Director, international operations, Invest in Finland / Business Finland
Companies are always looking for the ultimate source of sustainable growth – what is the game changer that provides the crucial competitive edge for us? More and more, the answer lies in innovation. But what environments are ideal for nurturing innovation? And what does Finland have to do with all of this?
The main principle here is simple enough: an economy grows from ideas, education and fixed investments. Professor Matti Pohjola from Aalto University has thoroughly researched the seeds of economic growth and maintains that, since 1860, two–thirds of growth has resulted from ideas and one–third from education. The role of fixed investments, on the other hand, during the past 160 years has been minimal.
Ideas, or rather, commercially viable ideas, are what we know as innovation, but it seems that we do not fully appreciate how these innovations come to exist. We romanticise a lone genius, hard at work in his lab, until he experiences the inevitable “light bulb moment” and storms off to conquer the world with his invention. The reality, however, is a lot less Hollywood and a lot more collaboration.

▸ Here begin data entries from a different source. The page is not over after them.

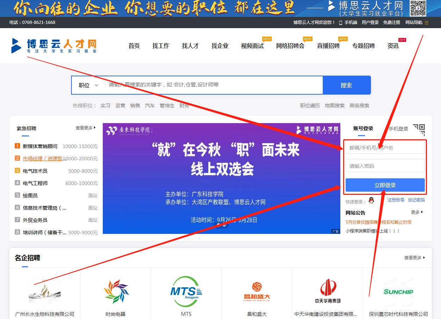Focus the 请输入密码 password field
The height and width of the screenshot is (319, 441).
385,166
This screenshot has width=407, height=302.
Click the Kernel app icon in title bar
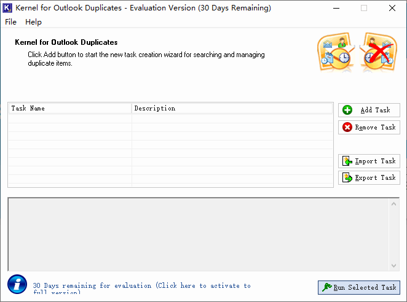point(9,8)
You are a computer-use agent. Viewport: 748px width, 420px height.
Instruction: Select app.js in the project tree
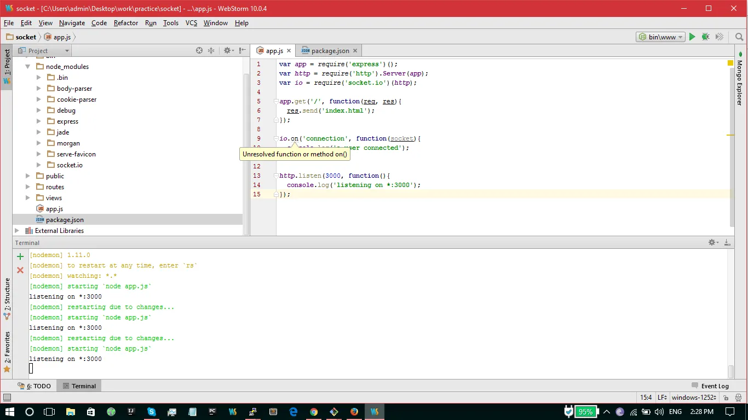[54, 209]
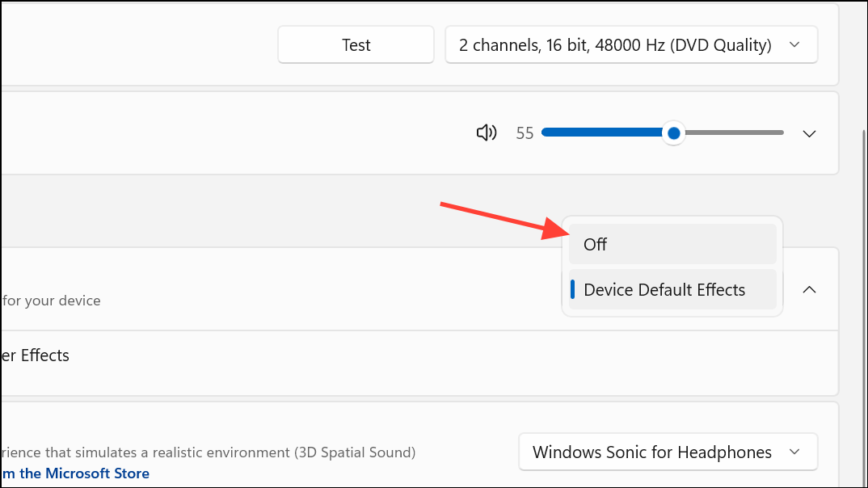
Task: Mute audio via the speaker icon
Action: click(x=486, y=133)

An overwhelming majority of all innovations are born in ecosystems. According to the Industrial Innovation in Transition report, 96 per cent of innovations are created in ecosystems, meaning, in essence, that creativity is very much a team effort.

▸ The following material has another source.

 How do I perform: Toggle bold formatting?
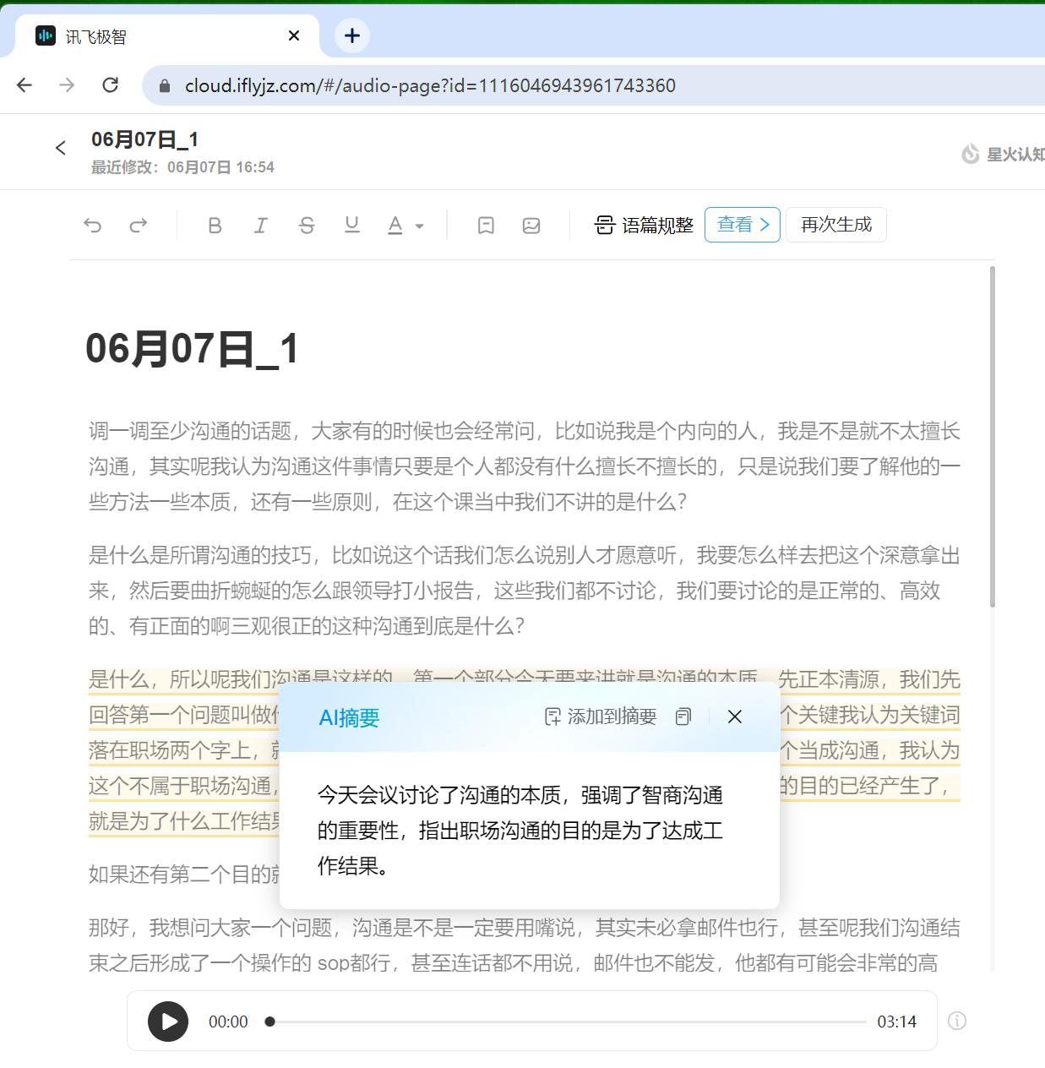point(215,225)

The new recipe for innovation success calls for various players – be they academic or corporate, established or startup – to come together and work on an existing problem to find a commercial solution. The power of partnerships is also the power behind innovation.
96 per cent of innovations are created in ecosystems, meaning, in essence, that creativity is very much a team effort.
This is where Finland comes in. The spirit of Finnovation is very much rooted in ecosystem excellence: here, universities and research institutes routinely co-operate with various enterprises, establishing partnerships and programmes which lead to scientific and commercial breakthroughs. What is remarkable about these ecosystems is that they’re open to outsiders, too – foreign companies are invited to join them and contribute.
The “secret fuel” for these ecosystems is openness and an equal opportunity approach. The best idea can come from anybody – and thanks to low hierarchies, there’s a good chance that an idea from the “engine room” can make its way to the corner office. Finns take pride in their low thresholds, and for a good reason. Everyone can participate, create and add value – this is something written in the core DNA of Finnish business.
Now, heading deeper into the 2020s, it’s worthwhile asking: where is innovation going next? Without a working-condition crystal ball, this is a hard call to make, but for Finland there are at least three growth areas where you can expect big news: smart energy, smart transport and smart health.
Especially international companies with tie-ins to these sectors would do well to look into the related Finnish ecosystems and find out if Finland could be the land of opportunity, innovation and growth for them, as well.